CHARLOTTE, N.C. -- A federal jury has found Charlotte pastors Anthony and Harriet Jinwright guilty on numerous charges in their four-week trial on fraud and tax evasion charges.
Anthony Jinwright was found guilty on 17 of 18 counts. His wife was found guilty on four of 13 charges. The couple co-pastors the Greater Salem City of God church in Charlotte.
The jury reached its verdict in just over four hours of deliberations Monday night. Its decision was met by anguished cries from Jinwright's supporters in the federal courtroom. Federal prosecutors and defense lawyers spent much of the day offering closing arguments to the jury, which adjourned at 4:10 p.m. to begin deliberations.
Assistant U.S. Attorney David Brown told jurors that the Jinwrights, who co-pastor the Greater Salem City of God Church, consistently underreported their income on their tax returns.
"This case is not about religion...," Brown said. "There’s been no attack on their religious practice, and there’s been absolutely no criticism of Greater Salem Church...They are not being prosecuted because they are ministers. But being a minister is not an excuse or an exemption from complying with the laws of this country."
Prosecutors accuse the Jinwrights of failing to report $1.8 million of more than $5 million in income from 2002 to 2007. They allege that the Jinwrights used the money to fund their lavish lifestyle of fancy cars, homes and trips, even as their west Charlotte church struggled financially.
But Anthony Jinwright's lawyer Ed Hinson told jurors this afternoon that the government is attempting to punish his client for following church tradition of accepting "love offerings" and similar financial gifts. Any errors on the Jinwright's tax returns, Hinson said, were innocent mistakes -- not crimes.

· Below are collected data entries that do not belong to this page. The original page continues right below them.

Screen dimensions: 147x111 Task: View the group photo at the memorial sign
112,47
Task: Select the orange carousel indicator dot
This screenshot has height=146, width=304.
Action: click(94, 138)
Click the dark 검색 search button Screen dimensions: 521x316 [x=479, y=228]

"The kingdom of God is not run on generally accepted accounting principals," Hinson said during closing arguments. "Thank God. If it were, we'd all be in trouble. Neither Bishop (Jinwright) nor the church got these technical things right…(but) that does not make him a criminal."

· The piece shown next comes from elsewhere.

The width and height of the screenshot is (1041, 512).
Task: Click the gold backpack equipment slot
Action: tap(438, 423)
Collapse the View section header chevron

Anthony Jinwright, who endured about 11 hours of cross-examination last week, testified during the trial that he didn’t understand he’d been underreporting income.
He said he trusted his financial advisors to get his taxes done correctly, and promised to pay his fair share in the future. Earlier, under questioning from his own lawyer, Ed Hinson, he testified that he’d been so busy traveling across the state and nation preaching the Gospel that he’d neglected his personal finances and those of his church.

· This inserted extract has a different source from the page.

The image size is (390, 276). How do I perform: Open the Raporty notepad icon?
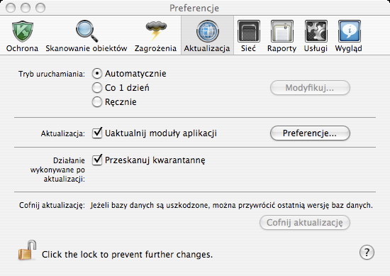tap(282, 31)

Prosecutor Brown, however, repeatedly asked Jinwright to explain why his proclamations of innocence didn’t square with inconsistencies in his own financial documents. He also sought Jinwright’s explanation for testimony of former church members and financial advisors who said they tried to warn Jinwright that he should be reporting money from pastor anniversary collections, speaking engagements and other forms of "love offerings" or "seed offerings."
Harriet Jinwright did not take the stand.
Lawyers in the case said that at the heart of this case was whether the jury believed that the Jinwrights’ tax returns reflected innocent mistakes or willful misrepresentations.